Document excerpt:
— begin —

The Interpreter Hierarchy

A slave interpreter can itself create interpreters, resulting in a hierarchy. The next examples illustrates this, and it shows how the grandparent of an interpreter can reference the grandchild by name. The example uses interp slaves to query the existence of child interpreters.

Creating a hierarchy of interpreters. 
interp create foo

=> foo

interp eval foo {interp create bar}

=> bar

interp create {foo bar2}

=> foo bar2

interp slaves

=> foo

interp slaves foo

=> bar bar2
interp delete bar

=> interpreter named "bar" not found

interp delete {foo bar}
The example creates foo, and then it creates two children of foo. The first one is created by foo with this command:

interp eval foo {interp create bar}
The second child is created by the main interpreter. In this case the grandchild must be named by a two-element list to indicate it is a child of a child. The same naming convention is used when the grandchild is deleted:

interp create {foo bar2}

interp delete {foo bar2}
The interp slaves operation returns the names of child (i.e., slave) interpreters. The names are relative to their parent, so the slaves of foo are reported simply as bar and bar2. The name for the current interpreter is the empty list, or {}. This is useful in command aliases and file sharing described later. For security reasons, it is not possible to name the master interpreter from within the slave.

The Interpreter Name as a Command

After interpreter slave is created, a new command is available in the main interpreter, also called slave, that operates on the child interpreter. The following two forms are equivalent, but only for the aliases, alias, eval, and issafe operations:

slave operation args ...

interp operation slave args ...
For example, the following are equivalent commands:

foo eval {set a 5}

interp eval foo {set a 5}
And so are these:

foo issafe

interp issafe foo
However, the operations delete, exists, hide, expose, share, and transfer cannot be used this way. For example, there is no foo delete operation: you must use interp delete foo. If you have a deep hierarchy of interpreters, remember that the command corresponding to the slave is only defined in the parent. For example, if a master creates foo, and foo creates bar, then the master must operate on bar with the interp command. There would not be a foo\ bar command defined in the master. With all these exceptions, you may find it easier to just remember how to use the interp command.

— end —

Information shown:

— begin —

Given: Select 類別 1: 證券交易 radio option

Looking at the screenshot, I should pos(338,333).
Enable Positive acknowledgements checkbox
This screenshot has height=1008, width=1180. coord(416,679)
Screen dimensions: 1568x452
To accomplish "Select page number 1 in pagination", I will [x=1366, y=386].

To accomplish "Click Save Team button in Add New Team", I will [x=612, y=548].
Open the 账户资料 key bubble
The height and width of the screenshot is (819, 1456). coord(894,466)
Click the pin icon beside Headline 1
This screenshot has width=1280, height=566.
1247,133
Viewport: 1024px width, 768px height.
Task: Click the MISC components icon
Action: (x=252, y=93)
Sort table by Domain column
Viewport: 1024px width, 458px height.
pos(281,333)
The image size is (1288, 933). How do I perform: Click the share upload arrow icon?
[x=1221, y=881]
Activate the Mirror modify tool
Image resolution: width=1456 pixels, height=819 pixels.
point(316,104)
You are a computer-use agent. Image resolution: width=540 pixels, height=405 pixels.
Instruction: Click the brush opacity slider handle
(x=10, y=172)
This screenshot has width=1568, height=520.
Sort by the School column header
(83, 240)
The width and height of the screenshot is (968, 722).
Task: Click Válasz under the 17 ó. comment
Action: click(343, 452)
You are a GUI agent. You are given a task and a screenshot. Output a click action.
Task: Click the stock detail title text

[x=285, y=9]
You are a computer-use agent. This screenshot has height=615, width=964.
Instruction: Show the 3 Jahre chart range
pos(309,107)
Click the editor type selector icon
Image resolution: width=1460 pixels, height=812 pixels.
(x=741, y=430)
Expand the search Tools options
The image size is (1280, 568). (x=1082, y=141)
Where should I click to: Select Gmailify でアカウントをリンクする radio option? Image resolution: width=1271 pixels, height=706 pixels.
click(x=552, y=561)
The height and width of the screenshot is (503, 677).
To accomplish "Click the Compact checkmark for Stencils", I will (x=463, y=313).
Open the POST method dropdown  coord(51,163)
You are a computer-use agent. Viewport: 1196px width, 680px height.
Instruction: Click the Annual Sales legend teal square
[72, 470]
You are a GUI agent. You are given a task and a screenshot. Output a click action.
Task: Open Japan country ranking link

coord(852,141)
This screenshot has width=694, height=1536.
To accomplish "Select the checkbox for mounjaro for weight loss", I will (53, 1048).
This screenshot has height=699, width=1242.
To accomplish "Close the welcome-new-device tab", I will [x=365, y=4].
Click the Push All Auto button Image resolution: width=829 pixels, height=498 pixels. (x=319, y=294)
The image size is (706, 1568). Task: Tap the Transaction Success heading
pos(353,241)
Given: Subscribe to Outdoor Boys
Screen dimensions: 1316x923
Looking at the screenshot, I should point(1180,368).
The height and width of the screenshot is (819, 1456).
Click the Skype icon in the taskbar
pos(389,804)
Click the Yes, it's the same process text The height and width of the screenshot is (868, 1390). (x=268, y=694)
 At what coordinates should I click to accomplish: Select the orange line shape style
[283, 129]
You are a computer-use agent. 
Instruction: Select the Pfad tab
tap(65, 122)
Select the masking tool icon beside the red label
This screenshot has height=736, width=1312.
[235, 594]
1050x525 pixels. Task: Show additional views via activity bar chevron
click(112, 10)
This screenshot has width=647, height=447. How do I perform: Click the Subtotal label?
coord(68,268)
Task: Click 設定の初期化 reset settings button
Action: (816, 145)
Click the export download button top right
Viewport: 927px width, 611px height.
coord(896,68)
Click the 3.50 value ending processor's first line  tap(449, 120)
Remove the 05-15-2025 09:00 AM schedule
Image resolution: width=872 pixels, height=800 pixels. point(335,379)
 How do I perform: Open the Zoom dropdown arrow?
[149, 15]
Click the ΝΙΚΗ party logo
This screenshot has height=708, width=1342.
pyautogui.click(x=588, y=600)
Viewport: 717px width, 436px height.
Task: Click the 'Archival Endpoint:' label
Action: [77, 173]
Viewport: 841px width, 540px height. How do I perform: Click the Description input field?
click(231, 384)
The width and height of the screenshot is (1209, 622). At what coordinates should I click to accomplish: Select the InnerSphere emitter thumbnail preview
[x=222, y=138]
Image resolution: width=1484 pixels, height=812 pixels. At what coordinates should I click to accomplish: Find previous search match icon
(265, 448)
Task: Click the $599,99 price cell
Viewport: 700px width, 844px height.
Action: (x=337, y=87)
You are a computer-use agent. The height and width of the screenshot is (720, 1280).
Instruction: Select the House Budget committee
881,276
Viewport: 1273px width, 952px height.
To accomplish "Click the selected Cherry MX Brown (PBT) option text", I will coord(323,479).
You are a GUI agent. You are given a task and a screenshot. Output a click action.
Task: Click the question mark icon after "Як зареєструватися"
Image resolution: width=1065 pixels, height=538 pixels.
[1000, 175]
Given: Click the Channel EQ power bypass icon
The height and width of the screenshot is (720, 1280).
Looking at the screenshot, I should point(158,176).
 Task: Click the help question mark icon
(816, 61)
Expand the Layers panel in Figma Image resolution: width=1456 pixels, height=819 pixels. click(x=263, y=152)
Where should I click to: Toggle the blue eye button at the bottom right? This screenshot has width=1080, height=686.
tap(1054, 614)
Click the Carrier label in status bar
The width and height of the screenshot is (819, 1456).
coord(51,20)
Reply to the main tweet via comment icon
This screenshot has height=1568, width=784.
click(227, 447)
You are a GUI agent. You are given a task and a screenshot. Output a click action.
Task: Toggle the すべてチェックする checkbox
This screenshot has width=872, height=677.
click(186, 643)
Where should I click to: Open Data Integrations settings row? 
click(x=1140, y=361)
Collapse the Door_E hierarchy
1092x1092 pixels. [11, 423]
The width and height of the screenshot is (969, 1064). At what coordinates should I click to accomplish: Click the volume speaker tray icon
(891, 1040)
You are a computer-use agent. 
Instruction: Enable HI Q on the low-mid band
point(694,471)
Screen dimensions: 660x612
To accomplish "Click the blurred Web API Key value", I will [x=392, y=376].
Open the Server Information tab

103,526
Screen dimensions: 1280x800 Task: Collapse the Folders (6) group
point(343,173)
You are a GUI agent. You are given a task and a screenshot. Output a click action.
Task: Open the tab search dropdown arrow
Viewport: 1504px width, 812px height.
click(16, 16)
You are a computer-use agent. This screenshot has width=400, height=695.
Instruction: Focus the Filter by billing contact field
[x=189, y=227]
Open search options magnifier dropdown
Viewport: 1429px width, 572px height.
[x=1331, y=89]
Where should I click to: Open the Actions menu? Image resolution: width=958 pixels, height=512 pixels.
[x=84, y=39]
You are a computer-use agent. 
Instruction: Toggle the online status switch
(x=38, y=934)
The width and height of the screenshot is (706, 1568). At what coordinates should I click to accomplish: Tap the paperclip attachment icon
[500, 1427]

— end —

Problem set:
1. The interpreter hierarchy text names some interp operations that can't be invoked through the command named after a slave interpreter. List all of them.
2. Answer these from the interpreter hierarchy text:
(a) What does the interp slaves operation return?
(b) What is the name for the current interpreter?
(c) Which interpreter creates the second child of foo?
3. Transcribe the interpreter hierarchy text from "interp issafe foo" up to and including "use the interp command.".
Use only the interpreter hierarchy text to complete the following.

Complete answers:
1. delete, exists, hide, expose, share, transfer

2.
(a) The names of child (slave) interpreters, relative to their parent.
(b) The empty list, or {}.
(c) The main interpreter.

3.
interp issafe foo
However, the operations delete, exists, hide, expose, share, and transfer cannot be used this way. For example, there is no foo delete operation: you must use interp delete foo. If you have a deep hierarchy of interpreters, remember that the command corresponding to the slave is only defined in the parent. For example, if a master creates foo, and foo creates bar, then the master must operate on bar with the interp command. There would not be a foo\ bar command defined in the master. With all these exceptions, you may find it easier to just remember how to use the interp command.